Ugo Rondinone è stato definito un artista visionario intrappolato nella realtà. La sua poetica infatti, che fa uso di stili e tecniche che contemplano la fotografia, la scultura, la pittura e altri mezzi, ci permette di entrare in un suo mondo interiore, dominato da melanconia e rassegnazione; noi stessi siamo accompagnati dalle opere in un percorso analogo di analisi interiore. Metaforicamente, ogni sua mostra si dipana come un corridoio su cui si affacciano varie porte, che conducono ad altrettante stanze e ad altrettanti ingressi, dove si incontrano emozioni e stati d’animo differenti: dall’armonia allo sconforto alla sensazione di essere vittima di continue metamorfosi. Tra i suoi paesaggi, i suoi clown abbandonati per terra, i suoi alberi tridimensionali bianchi, le sue colonne sonore minimali il visitatore può sentirsi come disorientato e perso in un labirinto mentale. Rondinone è come un viaggiatore capace di trattenere a sè e riportare agli altri le proprie memorie; che si tratti di un fitto groviglio di rami e fogliame o di una distesa infinita di acque calme, egli mostra sempre un senso di arrendevolezza di fronte alla vita, alla sua grandezza, alla responsabilità che ci impone l’essere uomini. Non c’è nessuna sfida in questo modo di intendere l’esistenza, piuttosto un’accettazione dolce e al tempo stesso malinconica del nostro destino. Ogni suo lavoro sembra corrispondere a un haiku, un breve componimento giapponese dalla struttura aperta, che definisce in poche parole la natura o un atto quotidiano semplicissimo. Lo spettatore, sospinto tra pareti oblique variamente dipinte dall’artista con tenui disegni, dovrà seguire, attraverso oltre trecento fotografie in bianco e nero con accompagnamento sonoro, una ricerca sentimentale che sembra naufragare: due figure infatti si rincorrono e si cercano in uno scenario ovattato dalla neve senza mai trovarsi, percorrendo costantemente direzioni opposte. Lo spettatore, avvolto in un misterioso fumo azzurro, si imbatterà infine nella ripetizione ossessiva di uno stesso elemento appeso al soffitto. Accompagnerà la mostra una pubblicazione studiata appositamente dall’artista.

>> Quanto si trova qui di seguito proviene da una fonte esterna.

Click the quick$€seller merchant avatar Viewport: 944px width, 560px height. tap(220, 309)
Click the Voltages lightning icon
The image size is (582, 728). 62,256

Ugo Rondinone è nato nel 1964 a Brunnen in Svizzera, vive e lavora a New York. La sua opera ricorre a un ampio spettro di possibilità espressive pur rimandando costantemente alle medesime tematiche esistenziali, indagate in ogni minima sfumatura. Si è avvalso della pittura, del video, della fotografia, della scultura e del suono, ma ha sempre dato a ogni suo lavoro un’impronta ambientale e un tono delicatamente melanconico. Ha realizzato quadri di grandi dimensioni di foreste in bianco e nero accompagnati da un commento sonoro che invade lo spazio e invita l’osservatore a partecipare al mistero e alla nostalgia che l’immagine pittorica trasmette. Lo stesso scenario diventa tridimensionale in I Never Sleep. I’ve Never Sleep at All. I’ve Never Had a Dream. All of That Could Be True (1999), un paesaggio composto da alberi privi di ogni aggettivazione coloristica poichè ricoperti di scotch scuro. Love Invents Us, Cry Me A River, Guided by Voices o Dog Days Are Over – sue celebri frasi – diventano insegne luminose con i colori dell’arcobaleno, destinate ad essere presentate all’esterno, sopra gli ingressi o i tetti delle sedi espositive. Ricorrenti sono anche alcuni elementi, quali i clown distesi a terra, la pelle nera che ricopre interi ambienti e i travestimenti negli scatti fotografici. In tutte le forme espressive è sempre possibile riconoscere la cifra personale dell’artista e il suo vocabolario, con cui continuamente riformula e riscrive il suo intimo mondo poetico. Ha tenuto mostre personali presso il Centre d’Art Contemporain di Ginevra (1996), Le Consortium di Digione (1997), l’Herzliya Museum of Contemporary Art a Herzliya, Israele (2001), il Musée National d’Art Moderne – Centre George Pompidou, a Parigi (2003), il Migros Museum, a Zurigo (2004). Ha inoltre partecipato, tra le altre, alla Biennale di San Paolo (1996), alla Biennale di Istanbul (1999) e alla storica mostra "Let’s Entertein" presso il Walker Art Center di Minneapolis (2000). Recentemente ha partecipato alla collettiva "EGOmania", alla Galleria Civica di Modena (2006). Tra le ultime mostre personali  si segnalano quelle tenute alla White Chapel di Londra e all’Ausstellungshalle zeitgenössische Kunst di Münster.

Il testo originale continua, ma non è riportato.